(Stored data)
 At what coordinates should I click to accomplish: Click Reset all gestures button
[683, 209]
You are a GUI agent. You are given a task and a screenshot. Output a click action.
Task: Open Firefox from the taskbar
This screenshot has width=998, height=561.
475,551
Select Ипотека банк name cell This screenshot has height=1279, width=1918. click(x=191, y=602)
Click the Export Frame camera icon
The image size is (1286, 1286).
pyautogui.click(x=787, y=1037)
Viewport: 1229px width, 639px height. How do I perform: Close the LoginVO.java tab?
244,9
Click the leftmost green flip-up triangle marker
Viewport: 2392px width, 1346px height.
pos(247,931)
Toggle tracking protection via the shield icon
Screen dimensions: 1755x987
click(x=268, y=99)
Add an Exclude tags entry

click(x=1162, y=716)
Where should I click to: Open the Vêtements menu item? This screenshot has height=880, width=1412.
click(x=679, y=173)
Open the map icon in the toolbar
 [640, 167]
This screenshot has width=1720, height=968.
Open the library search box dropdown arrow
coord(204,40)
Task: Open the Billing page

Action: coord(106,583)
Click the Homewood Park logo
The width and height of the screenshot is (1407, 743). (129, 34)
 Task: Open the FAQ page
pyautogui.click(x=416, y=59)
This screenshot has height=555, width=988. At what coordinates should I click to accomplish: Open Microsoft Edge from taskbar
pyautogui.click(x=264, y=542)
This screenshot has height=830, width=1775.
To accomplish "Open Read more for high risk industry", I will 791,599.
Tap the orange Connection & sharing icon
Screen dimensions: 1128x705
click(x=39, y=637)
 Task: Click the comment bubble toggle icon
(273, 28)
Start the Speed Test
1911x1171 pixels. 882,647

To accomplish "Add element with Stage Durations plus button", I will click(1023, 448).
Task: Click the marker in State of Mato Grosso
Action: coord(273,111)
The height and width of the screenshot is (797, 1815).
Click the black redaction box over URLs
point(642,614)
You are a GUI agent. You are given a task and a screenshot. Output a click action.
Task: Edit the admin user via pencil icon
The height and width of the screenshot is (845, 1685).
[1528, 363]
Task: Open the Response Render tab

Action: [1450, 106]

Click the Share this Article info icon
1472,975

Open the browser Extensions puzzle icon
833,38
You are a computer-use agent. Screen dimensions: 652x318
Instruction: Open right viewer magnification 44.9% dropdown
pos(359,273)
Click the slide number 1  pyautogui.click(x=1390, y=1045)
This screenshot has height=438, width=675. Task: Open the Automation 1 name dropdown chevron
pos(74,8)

▶ _Your objective_: Using the entries shown above, reproduce verbatim the lines from the line bearing "Task: Open the Billing page" to the line bearing "This screenshot has height=830, width=1775.", inclusive.

▶ _Response for this exercise_:
Task: Open the Billing page

Action: coord(106,583)
Click the Homewood Park logo
The width and height of the screenshot is (1407, 743). (129, 34)
 Task: Open the FAQ page
pyautogui.click(x=416, y=59)
This screenshot has height=555, width=988. At what coordinates should I click to accomplish: Open Microsoft Edge from taskbar
pyautogui.click(x=264, y=542)
This screenshot has height=830, width=1775.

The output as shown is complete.